On arrive ici au cœur du débat. La destruction d'embryons est-elle un acte si anodin qu'on puisse se passer d'une justification éthique? Je ne le pense pas. Je constate en tout cas que le malaise lié à cette destruction a été caché par des expressions du type «ils seront laissés à leur destin». Cela ne correspond pas à la vérité et la destruction des embryons est à considérer comme un acte se plaçant strictement dans le domaine de la responsabilité humaine. La question à laquelle on doit répondre est donc non pas si l'utilisation de ces embryons surnuméraires est légitime ou pas, mais plutôt si l'on peut considérer cette utilisation strictement réglementée par la loi comme moralement pire que leur destruction. Personnellement, je n'en suis pas convaincu.

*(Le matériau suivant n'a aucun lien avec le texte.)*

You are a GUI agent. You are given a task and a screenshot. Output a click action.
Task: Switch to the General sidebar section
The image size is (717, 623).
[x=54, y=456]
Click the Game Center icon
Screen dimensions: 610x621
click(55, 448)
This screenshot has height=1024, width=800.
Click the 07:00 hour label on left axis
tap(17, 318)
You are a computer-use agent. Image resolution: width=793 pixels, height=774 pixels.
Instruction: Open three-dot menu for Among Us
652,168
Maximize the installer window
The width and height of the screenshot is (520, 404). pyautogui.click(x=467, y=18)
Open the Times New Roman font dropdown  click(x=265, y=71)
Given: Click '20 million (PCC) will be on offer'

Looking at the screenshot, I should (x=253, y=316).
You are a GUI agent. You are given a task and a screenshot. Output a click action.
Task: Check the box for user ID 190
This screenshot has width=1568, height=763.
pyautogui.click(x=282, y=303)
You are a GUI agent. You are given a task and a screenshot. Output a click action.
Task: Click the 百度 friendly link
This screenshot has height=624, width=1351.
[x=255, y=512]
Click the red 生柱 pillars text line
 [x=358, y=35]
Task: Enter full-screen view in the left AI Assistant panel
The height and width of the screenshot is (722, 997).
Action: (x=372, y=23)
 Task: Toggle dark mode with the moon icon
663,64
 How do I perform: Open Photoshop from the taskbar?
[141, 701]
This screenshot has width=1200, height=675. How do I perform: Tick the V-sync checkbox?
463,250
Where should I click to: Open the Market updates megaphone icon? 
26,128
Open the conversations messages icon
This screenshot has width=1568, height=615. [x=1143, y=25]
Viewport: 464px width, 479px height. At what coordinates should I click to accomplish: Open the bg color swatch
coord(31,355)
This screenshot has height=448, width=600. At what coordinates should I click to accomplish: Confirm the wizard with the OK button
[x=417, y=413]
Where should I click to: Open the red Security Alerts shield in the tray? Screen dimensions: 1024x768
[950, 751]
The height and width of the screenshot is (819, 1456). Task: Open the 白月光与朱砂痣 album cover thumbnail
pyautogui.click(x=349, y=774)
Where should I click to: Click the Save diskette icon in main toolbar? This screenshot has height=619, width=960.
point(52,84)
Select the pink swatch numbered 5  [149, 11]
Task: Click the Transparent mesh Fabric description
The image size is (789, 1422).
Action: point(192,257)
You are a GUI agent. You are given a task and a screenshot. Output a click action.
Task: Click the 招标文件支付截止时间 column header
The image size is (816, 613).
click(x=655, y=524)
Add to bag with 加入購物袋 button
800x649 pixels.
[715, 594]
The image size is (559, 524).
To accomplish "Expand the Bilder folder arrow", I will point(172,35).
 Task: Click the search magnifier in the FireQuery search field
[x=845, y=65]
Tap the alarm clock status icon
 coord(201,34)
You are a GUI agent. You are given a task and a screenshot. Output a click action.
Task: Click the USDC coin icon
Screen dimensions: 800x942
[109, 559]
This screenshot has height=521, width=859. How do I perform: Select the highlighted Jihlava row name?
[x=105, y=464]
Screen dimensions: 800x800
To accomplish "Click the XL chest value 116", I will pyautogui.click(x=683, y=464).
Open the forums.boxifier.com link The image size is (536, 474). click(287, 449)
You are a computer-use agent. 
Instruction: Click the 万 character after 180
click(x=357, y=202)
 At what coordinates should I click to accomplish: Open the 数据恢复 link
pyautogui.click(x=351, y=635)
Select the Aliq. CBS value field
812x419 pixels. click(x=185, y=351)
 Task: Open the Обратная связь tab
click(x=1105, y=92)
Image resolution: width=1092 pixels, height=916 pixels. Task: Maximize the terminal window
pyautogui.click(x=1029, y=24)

Si l'on est d'avis que chaque embryon humain a un droit absolu à la vie, il faut en tirer toutes les conséquences, même si elles sont impopulaires. Il faut absolument empêcher la formation de nouveaux embryons surnuméraires et permettre l'adoption de ceux qui sont déjà existants. Il faut mettre hors la loi toute forme de fertilisation in vitro car elle produit des embryons surnuméraires. Dans ce contexte, la position du pape Jean Paul II est tout à fait conséquente et mérite le respect. Mais si l'on veut accepter les techniques de procréation médicalement assistée, il faut savoir en tirer les conséquences.

Dans certains milieux de gauche, on s'oppose à cette loi en affirmant qu'elle fait le jeu des multinationales pharmaceutiques. Pour le moment, cela ne correspond pas à la réalité. La recherche avec des cellules souches embryonnaires est une variante de la recherche fondamentale en biologie et ne représente aucun intérêt commercial. Ce dernier est absolument entravé par le texte de la loi soumise à votation. Un non hâtif et de protestation aurait aussi un effet pervers. On se retrouverait lundi prochain avec un vide juridique particulièrement dangereux et, en même temps, on serait encore au pied de la montagne. Sa hauteur ne va certainement pas changer.